Dans la folk et le blues, on croise souvent des vies hors-normes, des destins de losers magnifiques qui font les grandes histoires. Jason Edwards, né de parents anglo-américains, a donc été déménageur, professeur de piano, gardien de sapin... Il a aussi fait la manche et pris la route, la guitare sous le bras de Dublin à New York, de Montréal à Paris. Le genre d’histoire qui semble avoir 50 ans mais qui se passe aujourd’hui, perpétuant une race de songwriter et la figure de l’artiste vagabond cher à Kerouac.
Fort de ces multiples expériences et d’une vie de rencontres, il écrit et enregistre son premier album “Ouest”, à huit clos dans son appartement parisien. L’album sort en octobre 2007 sur ktdj. Un succès très largement entretenu par Radio France et Radio Nova (on retrouve “Codeine”, et “Opium” dans les derniers coffrets Nova, et “Bourbon Ouest” est toujours en playlist à la radio) et soutenu par la presse:
“Une musique aussi simplement universelle qu’étrangement décalée et inattendue” Magic.
“Ouest se révèle un disque précieux dans lequel on vient autant se réfugier que se perdre” Les Inrocks.
Après deux années de concerts erratiques et une retraite créative méritée, Jason reprend la route et nous emporte avec lui sur le courant très lent, presque imperceptible, d’un bayou boueux du Sud des Etats-Unis. Hanté par Barret et Lennon, et toujours dans une économie de moyen, il court vers ce qui semble être l’Eden des déracinés pour nous livrer des chansons mélancoliques et touchantes guidées par sa voix d'ange déchu. Les angles s’arrondissent, le ciel s’éclaircit, les sons sont plus chauds et les compositions s’étoffent : le synthétique investit peu à peu la cabane rustique du folk. Une orientation plus “pop”, donc, qui tranche avec le minimalisme quasi squelettique du premier album.

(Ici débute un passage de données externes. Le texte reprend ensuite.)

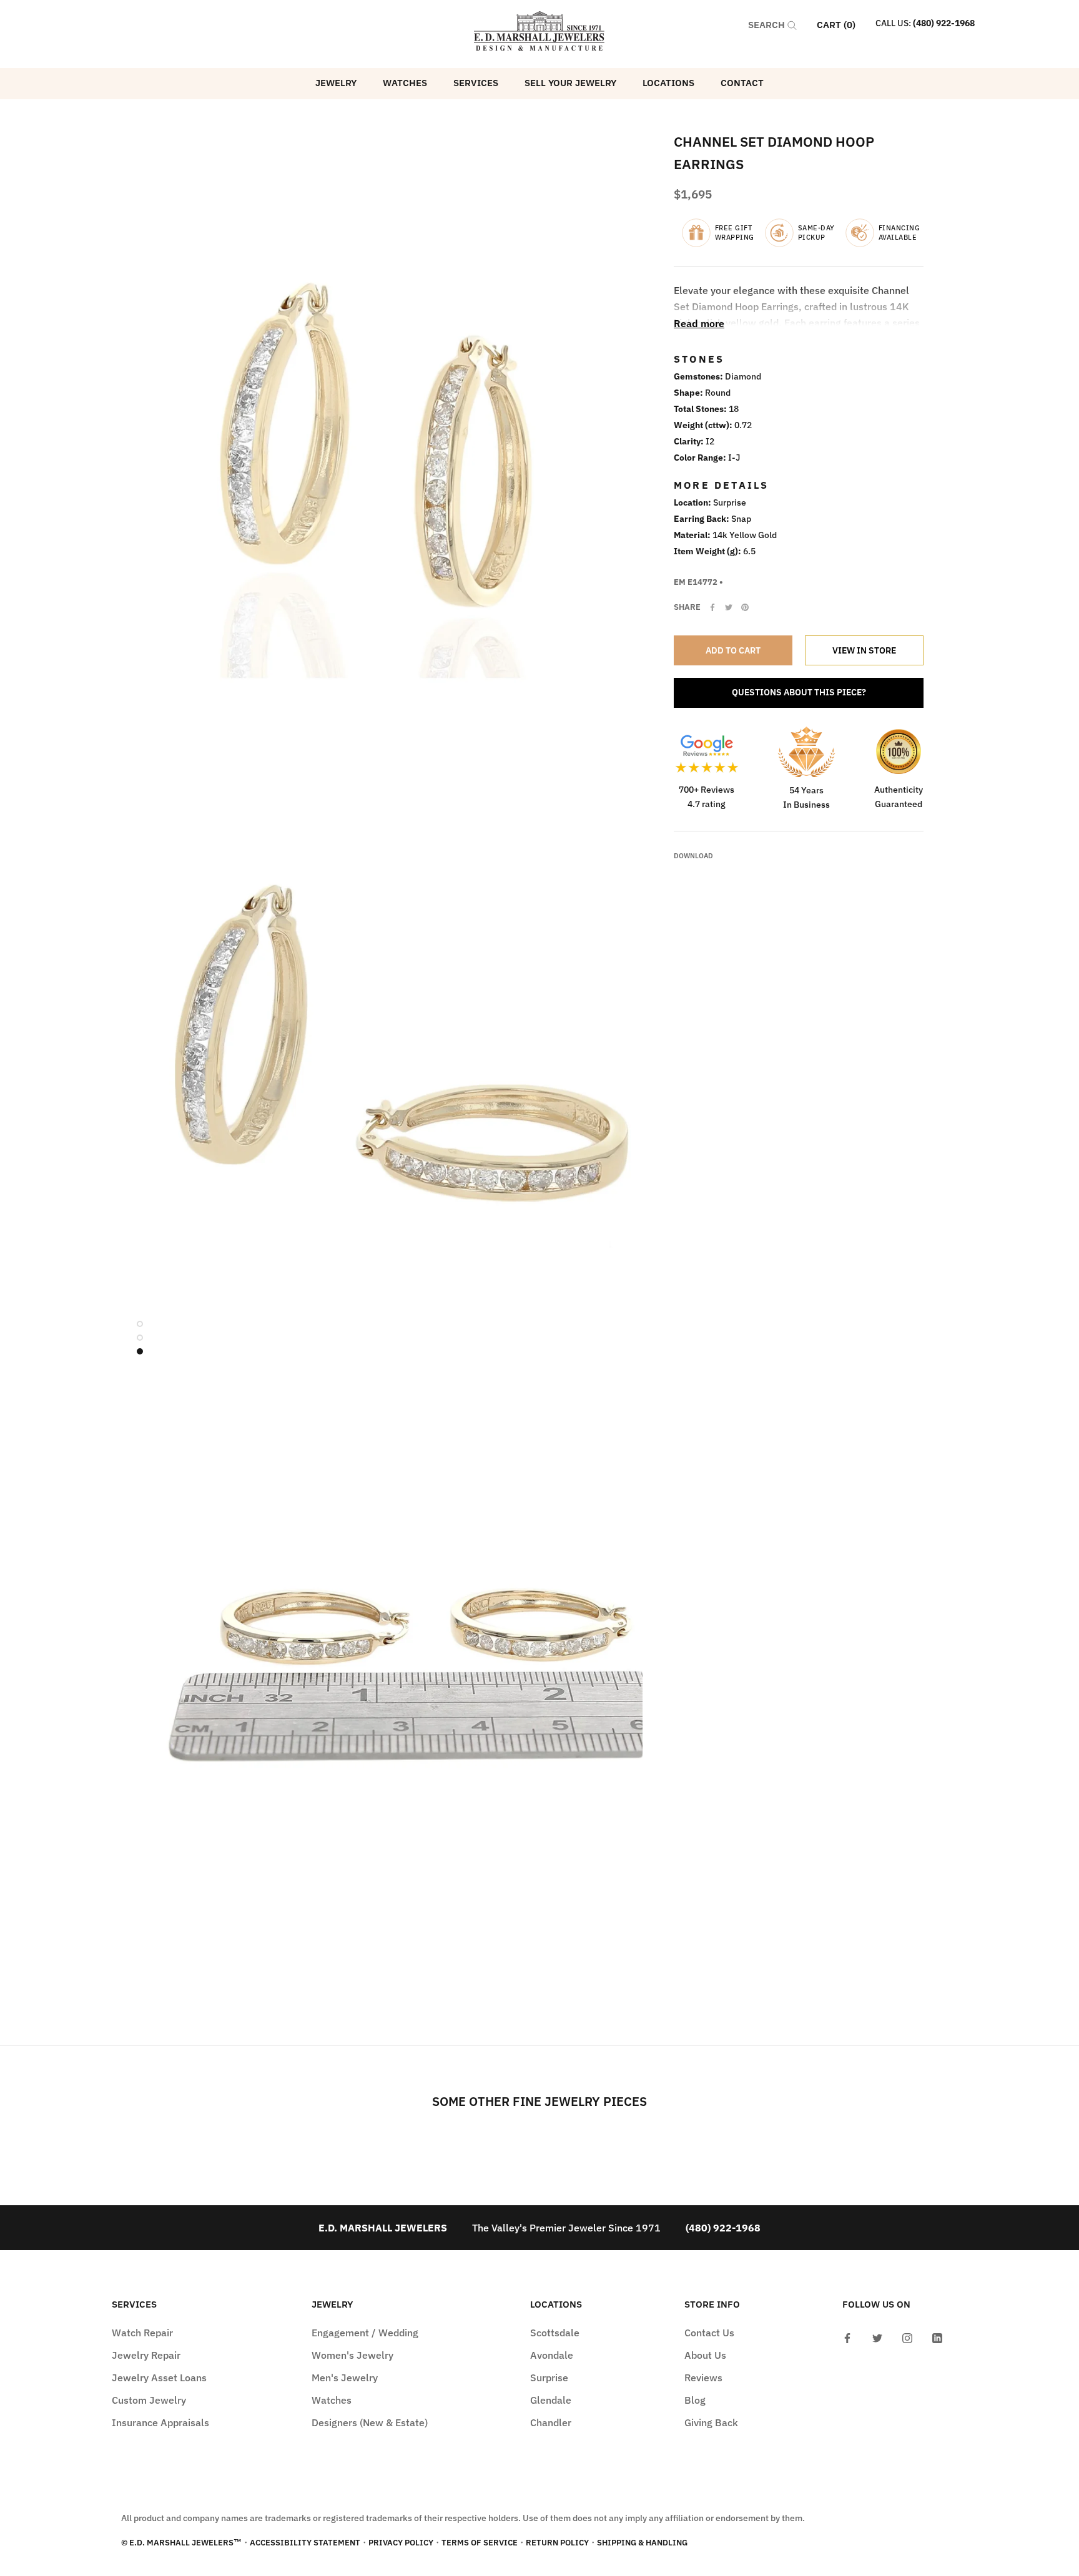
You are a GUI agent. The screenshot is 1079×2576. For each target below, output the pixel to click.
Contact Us (709, 2332)
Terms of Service (479, 2542)
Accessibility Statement (305, 2542)
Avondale (551, 2355)
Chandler (550, 2422)
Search (767, 25)
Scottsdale (554, 2332)
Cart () (836, 25)
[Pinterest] (745, 607)
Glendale (550, 2400)
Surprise (549, 2377)
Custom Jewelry (149, 2400)
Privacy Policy (400, 2542)
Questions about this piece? (799, 692)
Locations (668, 83)
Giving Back (711, 2422)
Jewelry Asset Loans (159, 2377)
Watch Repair (142, 2332)
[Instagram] (907, 2337)
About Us (705, 2355)
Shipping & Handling (642, 2542)
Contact (742, 83)
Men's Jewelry (345, 2377)
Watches (405, 83)
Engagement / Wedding (365, 2332)
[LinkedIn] (937, 2337)
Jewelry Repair (146, 2355)
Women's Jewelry (352, 2355)
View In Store (864, 650)
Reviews (703, 2377)
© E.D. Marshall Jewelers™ (181, 2542)
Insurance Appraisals (160, 2422)
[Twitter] (728, 607)
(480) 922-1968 (944, 23)
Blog (695, 2400)
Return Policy (557, 2542)
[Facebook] (712, 607)
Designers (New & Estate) (370, 2422)
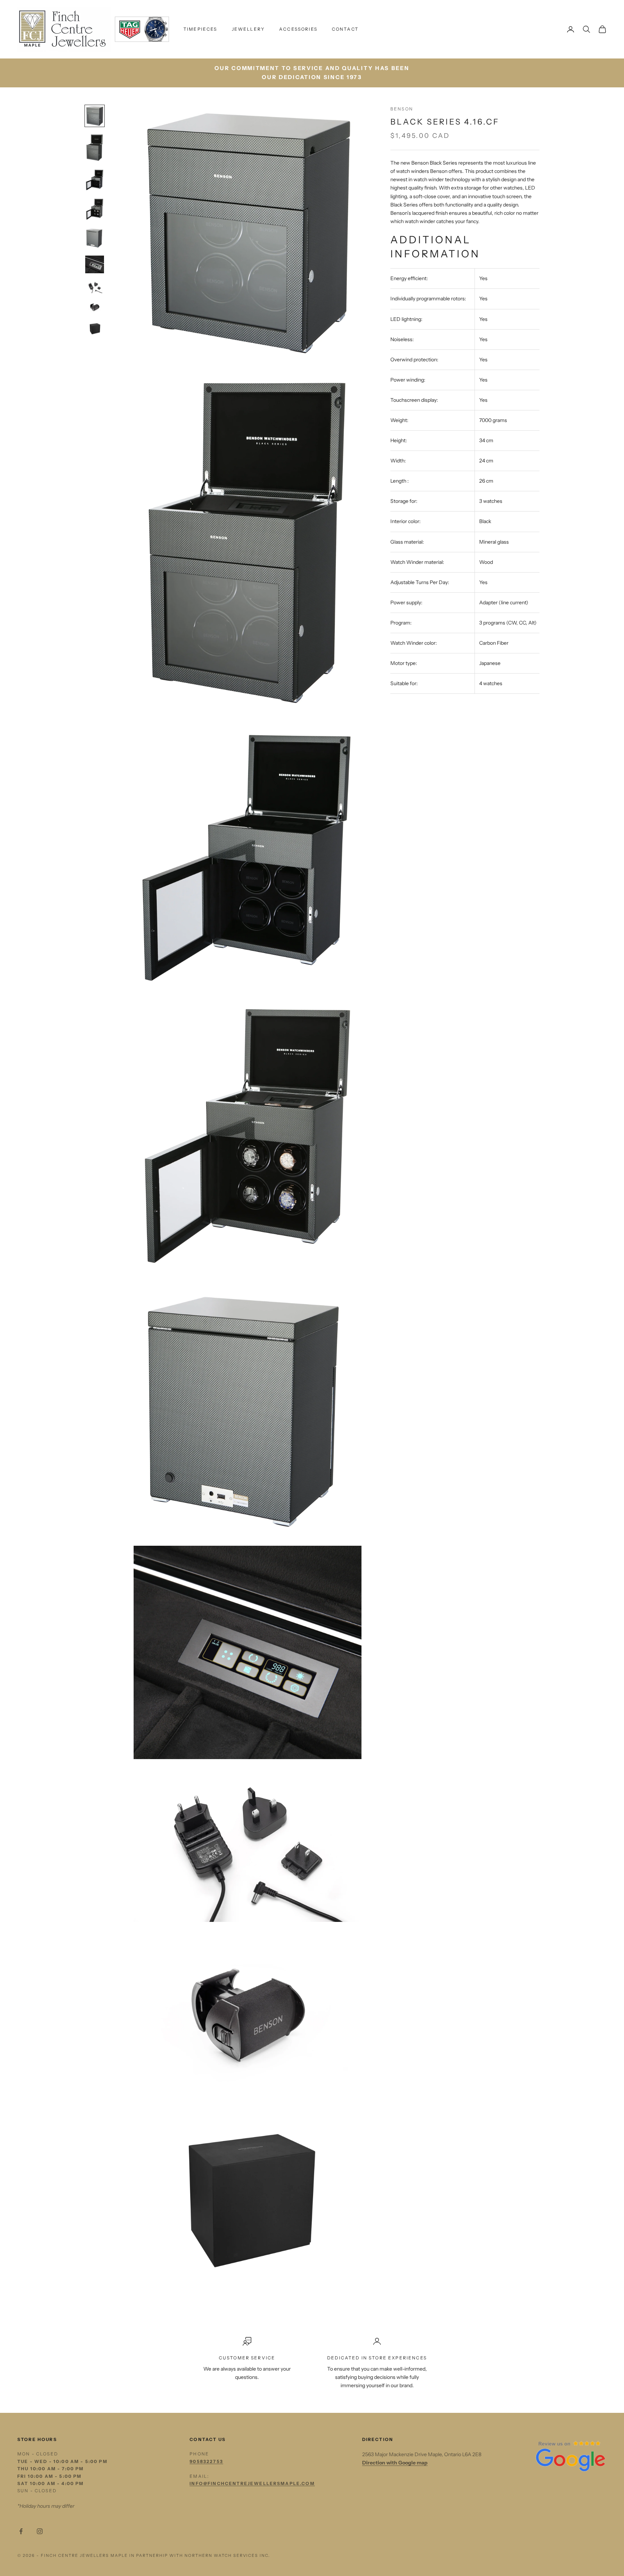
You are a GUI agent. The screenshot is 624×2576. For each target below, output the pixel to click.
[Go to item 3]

“Doldrums” est un album touffu, nerveux et riche qui convoque des instruments qu’on à pas forcément l'habitude de retrouver dans la musique folk classique et ancestrale dans laquelle Jason puise pourtant son inspiration : un synthétiseur, de l’harmonium, de la batterie, de la contrebasse, du trombone, un triangle, une guimbarde... Pour ce faire, il s’est entouré d’une clique de Jazzistes psychédéliques, des acrobates qui retombent toujours sur leurs pattes et improvisent à tout va.
Des chansons fragiles, lumineuses et sensibles donc, qui nous font serpenter sur des eaux marécageuses, entre les amours surannés du poète (Mystic Fandango, Oo, No name) et son désarroi face à un monde déliquescent (Sun Melt) dans lequel il se met en quête d'une une source de vie pure (Doldrums). Malgré la débâcle généralisée, Jason nous rappelle que le soleil se lèvera toujours (Tambourine) et que le monde
vivant est sacré (John Brown).
Après “Ouest”, “Doldrums” est un véritable delirium tremens dans lequel des fleurs psychédéliques viennent bourgeonner de ça, de là.